Well, I'm not so sure that it isn't an innocent hatbox in this case.  But this is an attic.  No doubt something horrid is hidden there.  Any guesses where the body is?  Possibly the trunk, but if you didn't think, "Maybe walled up in the brickwork of that chimney," you really need to read more books and see more movies.  See how it works?  They know that you just know these things.

When they were kicking around ideas for a New Bride in the mid-2000's, there was a range of ideas put out there for consideration.  One widely-reproduced sketch that passes as "concept art for Constance" actually stayed very close to the then-current bride.  Still has the candle, still has the beating heart, still has the bouquet, and still has the blank white eyes.  Just a coked-up version of the "middle bride," really.


Oh, and if you come across a less-severely cropped version...well whaddya know:



Here's the Frank tableau in the finished make-over at Disneyland:



Nice.  And here's a piece of concept art for it.  (Nudge nudge:  lower left, atbox-hay on the oor-flay).

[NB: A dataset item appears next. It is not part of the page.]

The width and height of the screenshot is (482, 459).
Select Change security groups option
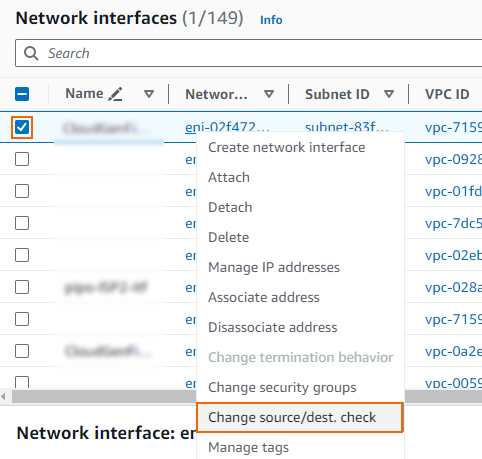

Just in case you think I'm imagining things, some concept art for Constance throws subtlety to the wind and takes us directly back to Hat Box Ghost territory.  Oh, and notice how close this Connie is to the finished character:


Ewww.  That'll put you off your Eggs Benedict.

Reportedly, there were plans to put a stack of five hatboxes across from Constance in the HBG's old spot, with the names of her five husbands on them.  Hatbox city.  One report even suggested that they would light up and glow from within.  That didn't happen, but they did put a hat-rack there, with hats on it matching Connie's hubbies in the portraits.  Heh heh.  When they put Constance into the WDW attic in 2007, they too got a hat-rack, but they also got the stack of hatboxes.  No name tags or lights though.


Wouldn't want to be in there on a warm day.  Notice the swords laying around.  You don't suppose that means anything, do you?

With the grisly-hatbox symbol, you've got CRIME looking for PUNISHMENT.  You've uncovered something deliberately hidden.  There's a murderer out there somewhere, a score to settle, a vengeance yet denied.  Question:  How has the attic bride always been different from most of the other ghosts you see?  Answer:  She's not happy.  No socializing for her.  Even Constance is only experiencing the lunatic glee of the criminally insane.  If you insist on calling it "happy," then it's kind of a Charles Manson happy, you know?  I wouldn't say she's happy.  She's not forgiven or forgiving, not within the embrace of any resolution.  But is justice being served?  Well, if she wasn't so utterly wacked-out, she'd realize that she's exposing herself and being exposed.  Hattie with his damning heart-beat box is gone, but now we've got five haunted wedding portraits with the husbands' heads disappearing.  Those portraits are five ghostly fingers from beyond the grave laying accusation.  And yet, those guys aren't happy either, and they don't even get the relief of being too crazy to care.  You don't see forgiveness, but you don't see just deserts either.  The ghostly revelations inspire no remorse in Connie, and she's suffering no reprisal.  Her madness has taken her to a place without punishment, but also without love.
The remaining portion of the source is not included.